Bloggers first buzzed with reports about resumed activity at the site, where plywood currently covers the Bedford St. entrance, which reputedly welcomed such literary luminaries as Ernest Hemingway and F. Scott Fitzgerald. Workers had gathered inside on Monday after Chumley’s owner Steve Schlopak reported last week that the saloon would open this May, according to the blog Lost City. Schlopak told The Villager over the summer that he expected the bar to reopen in October 2007.

A look inside the space reveals scaffolding erected around the crumbling walls — which are still festooned with framed memorabilia. Local tour guide and Chumley’s historian Michael Karp said Schlopak also told him the establishment would be back on its feet come May.

But Karp opined that the property’s landlord is “at the very best ambivalent” about reopening Chumley’s, and that neighborhood whisperings have revealed not everyone is onboard with the restoration. Karp pointed to the fact that the building next door to Chumley’s, at 84 Bedford St., looks to have been “effectively abandoned” and that the property’s owners could capitalize more on different uses at the site.

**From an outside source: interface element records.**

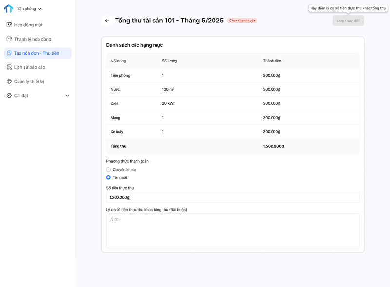Click the back arrow beside page title
Image resolution: width=390 pixels, height=287 pixels.
click(x=107, y=21)
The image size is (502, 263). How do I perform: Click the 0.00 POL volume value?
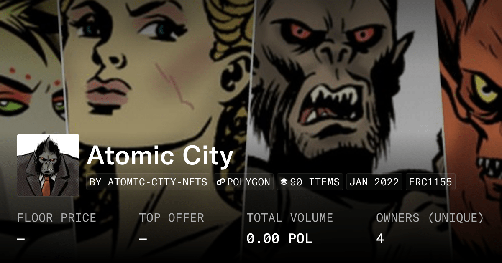pyautogui.click(x=279, y=239)
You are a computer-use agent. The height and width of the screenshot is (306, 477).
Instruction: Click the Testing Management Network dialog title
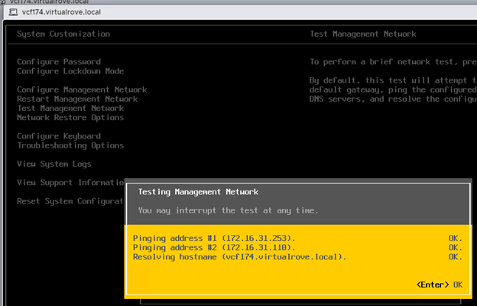click(x=198, y=192)
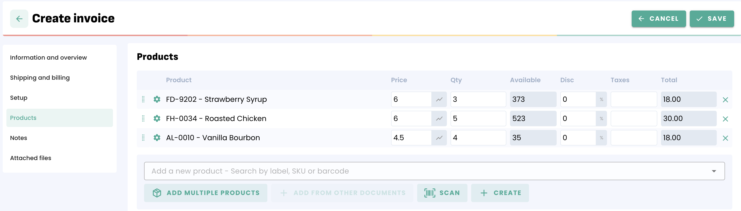This screenshot has height=211, width=741.
Task: Open price history chart for Strawberry Syrup
Action: coord(439,99)
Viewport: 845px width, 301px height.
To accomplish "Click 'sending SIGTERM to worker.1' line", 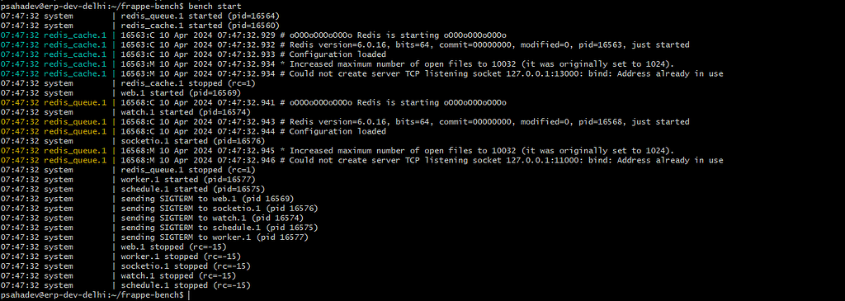I will pyautogui.click(x=215, y=238).
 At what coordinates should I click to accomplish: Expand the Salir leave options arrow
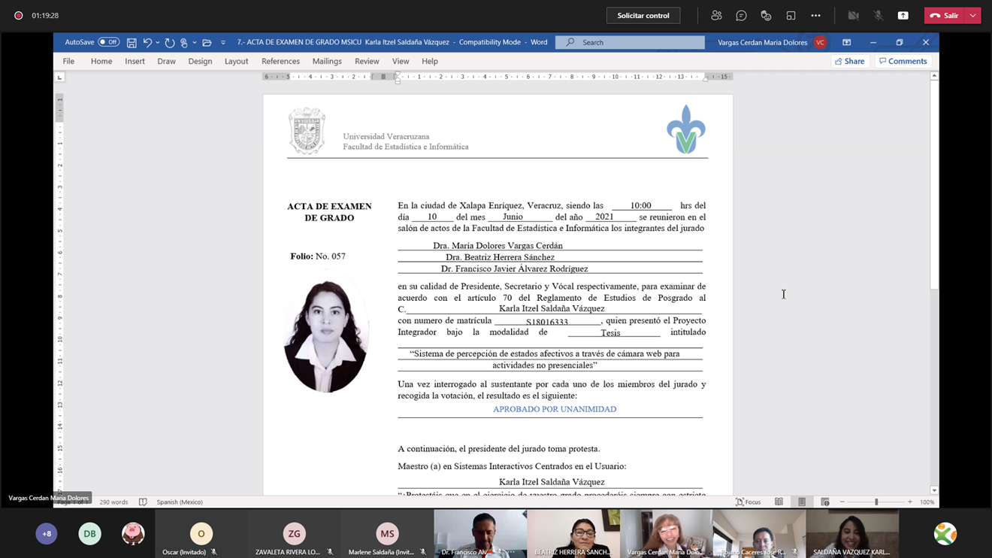click(972, 16)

The landmark Chumley’s building, constructed in 1831, lies on the boundary of the Greenwich Village Historic District and is therefore prohibited from demolition. Its rickety brickwork would only be cause for demolition in the rare event it posed imminent danger to surrounding buildings, said Lisi de Bourbon, spokesperson for the Landmarks Preservation Commission. Otherwise, the commission would have to approve any changes to the building’s appearance for appropriateness in the district. The owner of Chumley’s building already received permission from L.P.C. to fix its facade and the collapsed portion last year, de Bourbon noted.

“There’s a suspicion that Chumley’s won’t come back as it is,” Karp said, adding the owners could “have more revenue-generated things in mind” for the space. “[Restoration] would be done probably more begrudgingly than not.”

That’s bad news for former patrons like Pat Mendicino, 44, who returned to the legendary tavern on Monday to revisit the place he once “crawled” out of 15 years ago — only to pass out in a nearby stairwell “for about an hour.”

“This was the best place that I found in New York City,” said the Hemingway devotee, who lives in Pittsburgh but was in town for a concert this week. “This place was heaven to me. It was always what I thought New York was all about.”

Mendicino recalled Chumley’s as packed to the gills with literary types back then, and that he had even felt inspired to write poetry on a visit to the smoky haunt.

“It was crazy,” he exclaimed. “There was nothing like it.”